Super Mario Bros. Movie downloads are infecting pirates with malware

News
By
published

It’s-a me, malware!

Mario driving a go-kart in the Super Mario Bros. Movie
(Image credit: Nintendo/Illumination)

Hackers are once again targeting users that illegally download films and infecting their devices with malware.

This time around, they’ve embedded malware into illegal downloads of The Super Mario Bros. Movie, according to a new blog post from the cybersecurity firm ReasonLabs. As reported by Axios, the hackers began targeting Illumination’s latest film on April 30 after it was leaked on Twitter in its entirety and then quickly taken down.

Like similar campaigns, this one begins with free, illegal copies of The Super Mario Bros. Movie. While users think they’ve managed to download the film for free without any consequences, a trojan arrives on their computer alongside the movie.

ReasonLabs says that the malware used in this new campaign has actually been used more than 150,000 times in the past to steal data and other sensitive information from pirates. While it often arrives alongside pirated films, the malware has also been distributed with pirated software as well.

Hijacking browser sessions

and image of the Google Chrome logo on a laptop

(Image credit: Shutterstock)

Once downloaded onto a user’s system, the malware installs a malicious extension that’s used to hijack the user's browser. It does this by giving itself sensitive browser permissions, allowing it to take over a browser’s default search bar.

Although it may appear like nothing has changed from an end user’s perspective, the malicious extension can collect all sorts of sensitive information including what you search for along with any passwords entered in your browser.

When malicious extensions accidentally end up on the Chrome Web Store, they’re quickly taken down by Google. However, in this case, the malicious extension is actually a local extension, which means the search giant has no control over it. Instead, it’s up to you to remove it from your computer.

You can do this by clicking on the three dots menu in Chrome, heading to More tools and clicking on Extensions. This will show you a list of all the extensions that are installed on your browser — you can remove any you don’t remember installing yourself.

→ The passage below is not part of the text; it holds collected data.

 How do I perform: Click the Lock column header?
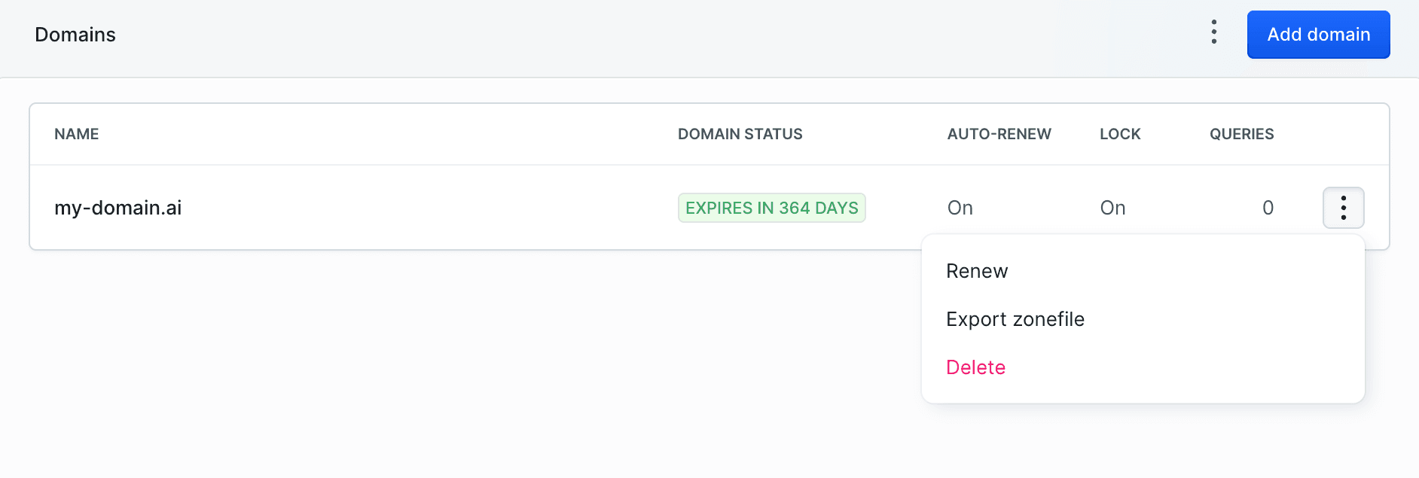tap(1120, 134)
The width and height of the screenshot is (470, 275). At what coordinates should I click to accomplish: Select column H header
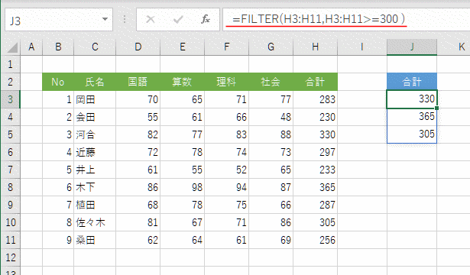[x=316, y=47]
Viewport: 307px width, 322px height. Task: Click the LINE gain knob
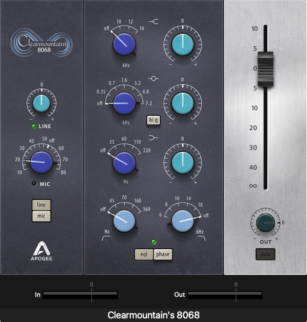(41, 103)
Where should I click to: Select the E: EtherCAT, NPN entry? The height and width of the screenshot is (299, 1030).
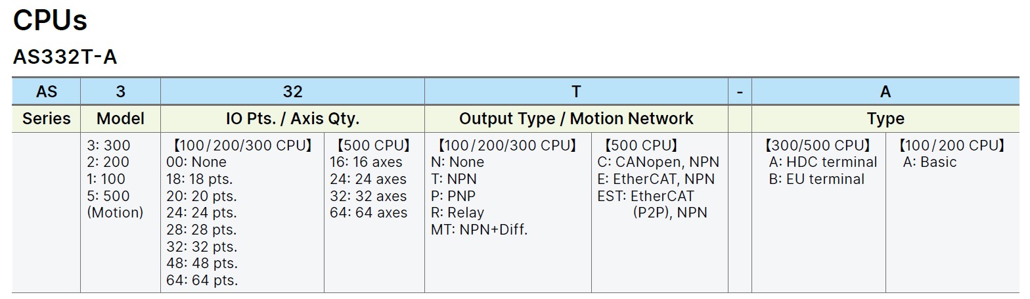click(x=656, y=179)
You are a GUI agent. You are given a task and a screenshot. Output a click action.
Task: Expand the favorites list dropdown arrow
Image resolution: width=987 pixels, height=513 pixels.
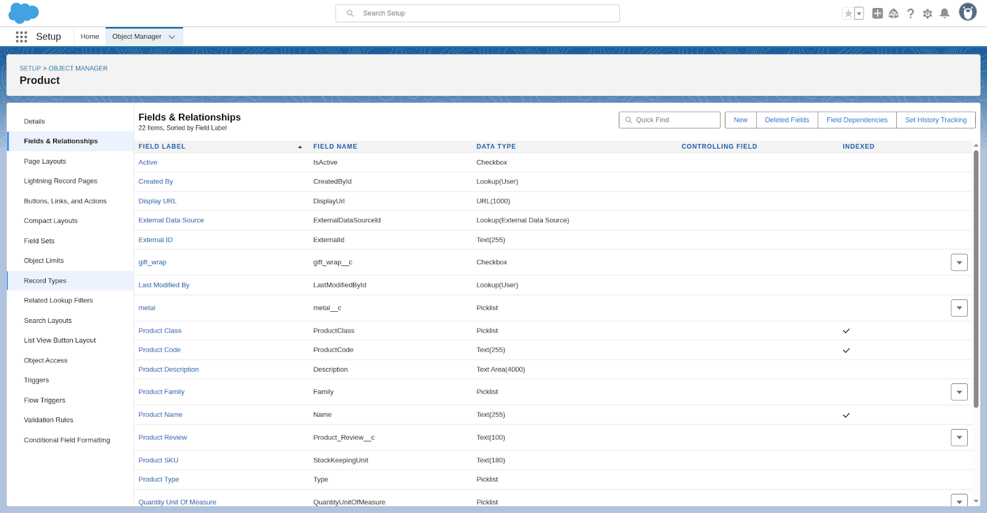pyautogui.click(x=859, y=14)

How to stay safe from malware hiding in downloaded files

Best antivirus software

(Image credit: Shutterstock)

The first thing you should do to prevent your computer or smartphone from being infected with malware is to avoid downloading films and software illegally. Besides hurting the companies behind these products, doing so puts you and your data at risk.

Malware can also hide in legitimate-looking files, which is why you should be using the best antivirus software with your Windows PC, the best Mac antivirus with your Mac and one of the best Android antivirus apps with your Android smartphone. Antivirus software scans all of the files you download for malware and warns you when one of them could put your security at risk.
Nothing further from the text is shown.